Alors je rassemblai mes forces pour en finir avec l’horrible tâche et, en descellant des pierres tombales, je découvris une autre des trois sœurs, celle qui avait aussi les cheveux sombres. Je n’osai pas m’attarder à la contempler comme j’avais fait pour la première, craignant de me sentir de nouveau envoûté. Je poursuivis ma recherche jusqu’à ce que j’eusse trouvé sous une tombe large, élevée, destinée, semblait-il, à un être très aimé, cette autre sœur blonde que moi aussi, après Jonathan, j’avais vue se dégager du brouillard. Elle était si charmante, d’une beauté si radieuse, si exquisément voluptueuse, que je sentis le profond instinct masculin qui nous pousse à chérir, à protéger un être de l’autre sexe, remplir ma tête du vertige d’une nouvelle émotion. Mais, grâce à Dieu, la plainte venue de l’âme de ma chère madame Mina n’était pas éteinte dans mes oreilles et, avant que l’envoûtement agît davantage sur moi, je m’étais raidi pour mon affreux travail. Bientôt, j’eus exploré toutes les tombes de la chapelle, me semblait-il, et comme nous n’avions vu autour de nous, dans la nuit, que trois fantômes de non-morts, je supposai qu’il n’en subsistait pas davantage. Mais il restait un grand sépulcre plus seigneurial que tous les autres, immense, et de nobles proportions, portant un seul nom :

DRACULA

C’était donc là que le roi-vampire abritait sa non-mort, telle était la demeure à laquelle tant d’autres êtres étaient destinés. Le fait qu’elle était vide confirmait ce que je savais déjà. Avant de commencer à rendre ces femmes à leur moi trépassé, sinistre ouvrage, je déposai dans le tombeau de Dracula des parcelles de la Sainte Hostie, et ainsi l’en chassai, non-mort, pour toujours.

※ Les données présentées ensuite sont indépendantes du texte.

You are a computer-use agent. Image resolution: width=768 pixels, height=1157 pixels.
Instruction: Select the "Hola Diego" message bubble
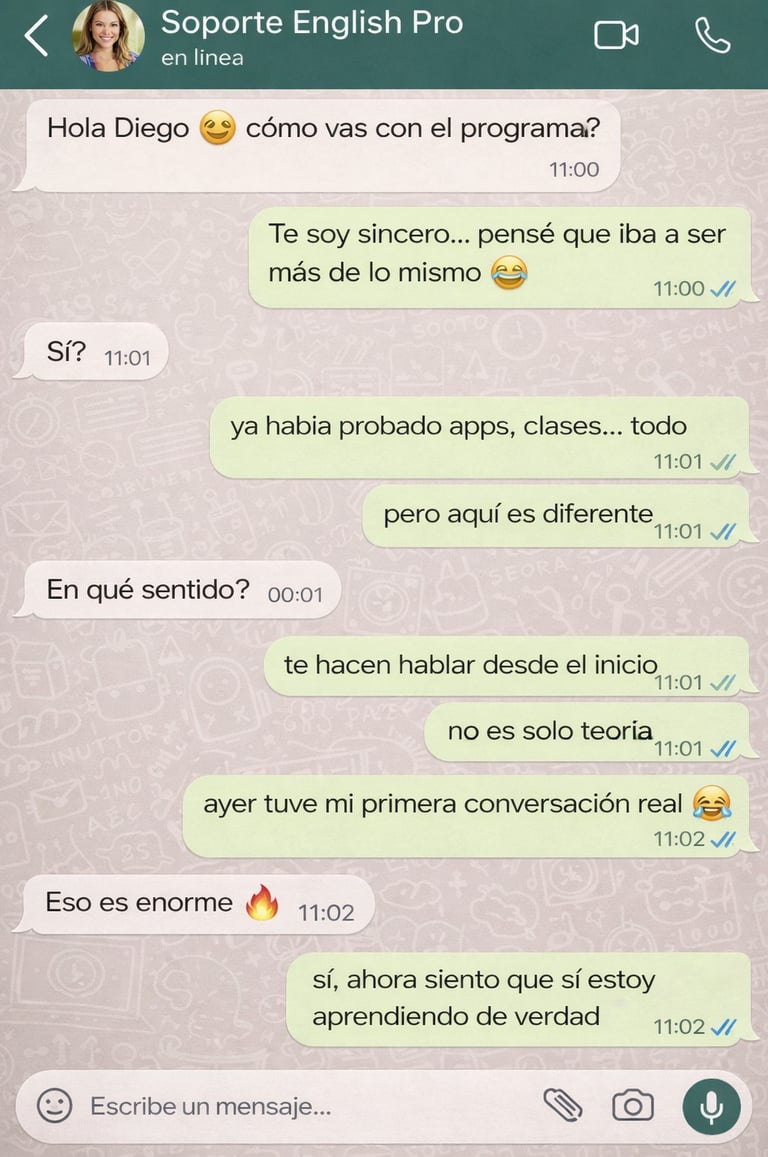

Alors devait commencer ce rôle effrayant devant lequel je reculais. N’eussé-je eu qu’un seul coup à frapper, c’eût été relativement aisé. Mais trois ! Recommencer deux fois encore cet acte d’horreur ! Car si c’avait été affreux pour la douce Miss Lucy, que serait-ce quand il s’agirait de ces êtres étranges qui survivaient depuis des siècles et à qui la fuite du temps avait donné un surcroît de vigueur, et qui, si elles le pouvaient, défendraient leur absurde vie ?

Ah ! mon ami John ! n’était-ce pas la tâche d’un boucher ? Si je ne m’étais pas raidi par la pensée d’une autre mort et d’une vie prise dans un tel étau d’épouvante, jamais je n’aurais pu aller jusqu’au bout. J’en tremble encore, et cependant, jusqu’à ce que tout fût terminé, mes nerfs, Dieu soit loué, tinrent bon ! J’avais vu l’apaisement du premier visage, une félicité qui se répandait fugitivement sur lui juste avant la dissolution suprême, comme pour attester que l’âme avait été conquise : sans cela, jamais je n’aurais pu poursuivre cette boucherie. Je n’aurais pu endurer l’horrible crissement du pieu quand il pénétrait dans les chairs, ni le sursaut de la beauté torturée, les lèvres couvertes d’une écume sanglante. J’aurais fui épouvanté, laissant l’œuvre inachevée. Mais elle est finie ! Ces pauvres âmes, je puis maintenant les plaindre et pleurer, en pensant à chacune d’elles, telle que je l’ai vue, pacifiée dans le plein sommeil de la mort, une seconde avant de disparaître. Oui, cher John, il en fut ainsi au moment même où mon couteau eut coupé chaque tête, avant que le corps commençât à se réduire pour retourner à sa poussière originelle, comme si la mort ajournée depuis des siècles avait enfin affirmé ses droits en disant hautement : « Me voici. »

Avant de quitter le château, j’en assurai les issues de façon que le comte n’y puisse plus jamais rentrer, non-mort.

Peu après que je fus revenu dans le cercle où dormait madame Mina, elle se réveilla et s’écria en me voyant, d’une voix douloureuse, que j’en avais trop enduré.

– Venez, dit-elle, quittons cet affreux endroit. Allons rejoindre mon mari qui, je le sais, se dirige vers nous.

Elle était amaigrie, pâle, épuisée. Mais son regard était pur et brillant. Je fus heureux de constater sa pâleur et son malaise, tant mon esprit était obsédé par l’horreur toute récente du sommeil vermeil des vampires.

C’est ainsi que, pleins de confiance et d’espoir mais d’inquiétude aussi, nous partîmes vers l’est pour retrouver nos amis – et lui, lui dont madame Mina affirme qu’elle sait qu’il vient à notre rencontre.